Qualcuno dei suoi amici arrampicatori ha già provato a ripetere excalibur?
«Sì, questa via ha attirato subito l’attenzione di molti scalatori internazionali. Il primo è stato Adam Ondra che è venuto a provarla con me all’inizio prima ancora che la facesse, e anche Will Bosi uno dei boulderisti più forti al mondo. So che l’hanno provata anche tanti altri. Anche Laura Rogora e Giovanni Placci, ma per ora nessuno è riuscito a ripeterla, quello che c’è andato più vicino è stato Will Bosi.
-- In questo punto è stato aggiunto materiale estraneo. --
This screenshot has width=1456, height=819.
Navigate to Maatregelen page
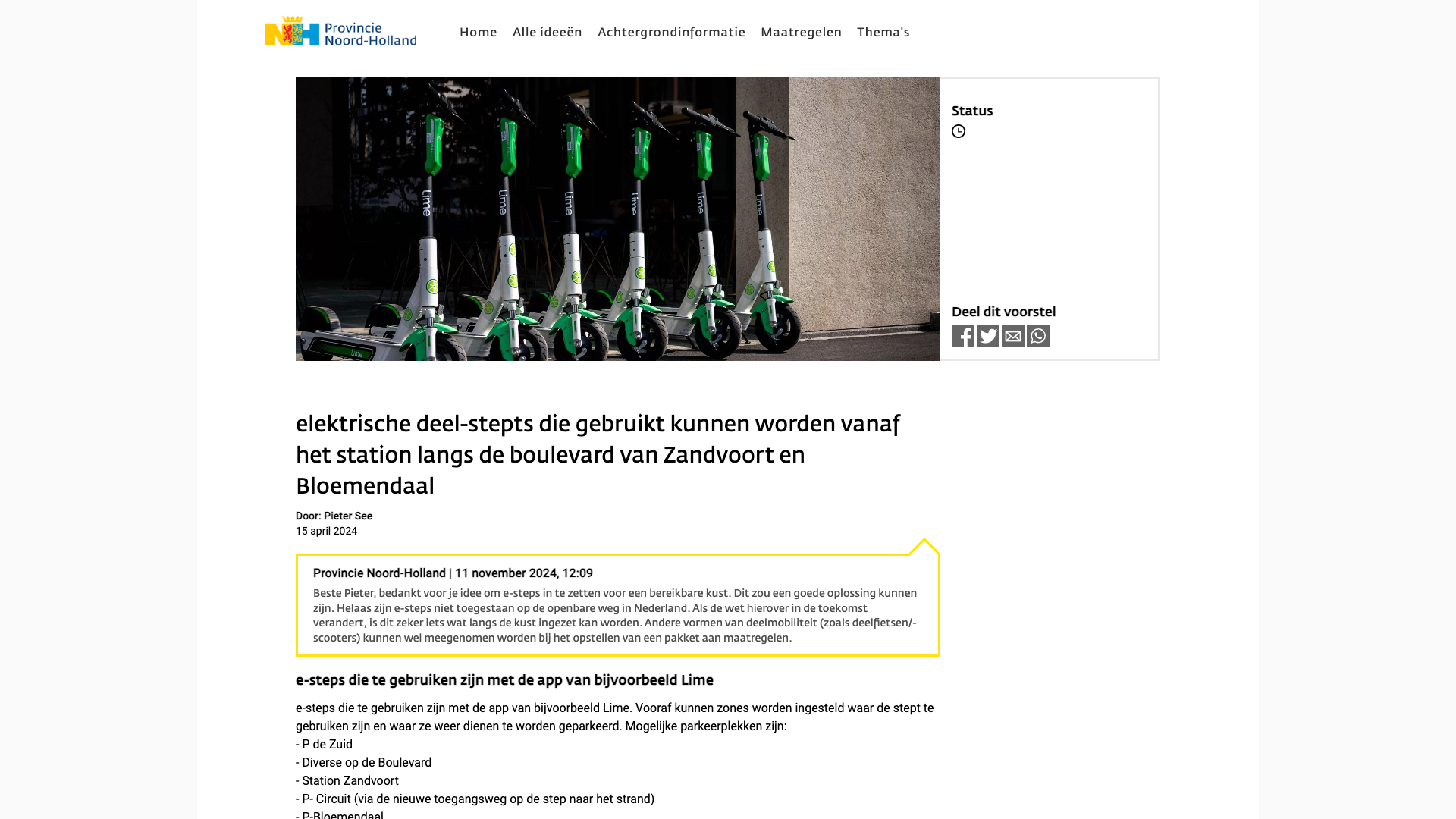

Questo anche fa capire la difficoltà della via, perché stiamo parlando dei migliori scalatori al mondo».
Quando si riesce a «chiudere» un progetto di questo tipo che emozione rimane?
«Riuscire a chiudere questo progetto è stata un’emozione grandissima. Credo sia la via a cui tenevo di più e la più difficile che sono riuscito a salire, quindi la soddisfazione sicuramente è la prima emozione che mi viene in mente. Poi un senso di liberazione che arriva dalla frustrazione provata dopo ogni fallimento. Mi sono sentito felice e libero di andare avanti e trovare nuovi progetti. Poi il fatto che sia una via di casa mi aveva fatto affezionare molto a Excalibur, sono contento di aver lasciato un segno qui».
Arco è diventato il suo territorio di elezione per l’arrampicata, ma anche quello di tantissimi altri grandi di questo sport, cosa lo rende speciale?
«Arco sta diventando grazie a me, Adam Ondra e scalatori e chiodatori uno dei centri più importanti d’Europa e del mondo per l’arrampicata su roccia. Sicuramente di alto livello, perché abbiamo liberato vie estremamente difficili, ma anche per tutti i livelli. Ad Arco arrivano dall’amatore al professionista e la cosa più bella è proprio la varietà che c’è nelle falesie, nelle vie e negli stili, è difficile trovare così tante varietà in altri luoghi, mentre qui ti sposti di 5 o 10 minuti e trovi falesie completamente diverse. Da mari di calcare a canne, a vie molto corte e intense, vie di buchi, ci sono le caratteristiche per ogni persona e gusto».
Quest’anno a Parigi ci saranno le Olimpiadi, rispetto a quattro anni fa le gare di arrampicata raddoppiano: speed da una parte e combinata (boulder e lead) dall’altra, segno di una considerazione sempre maggiore per questo sport?
«Si, è un segno che l’arrampicata stia prendendo piede e importanza tanto da avere più medaglie a disposizione. Sta crescendo molto come sport, lo vediamo anche dalla crescita delle palestre. Ad Arco arriva il centro federale per la nazionale. Si sta investendo tanto, perché è uno sport che piace e che diventa anche cittadino grazie alle palestre. Questo chi organizza le Olimpiadi lo ha capito e le sta dando la giusta importanza».
Che sensazioni ha? Qual è il suo obiettivo?
«Il mio obiettivo è quello di qualificarmi intanto. Sono speranzoso, ci saranno due gare di qualifica: una a Shanghai a maggio e una a Budapest a giugno. So che sarà difficile, perché gli avversari sono tanti e forti, però ce la metterò tutta».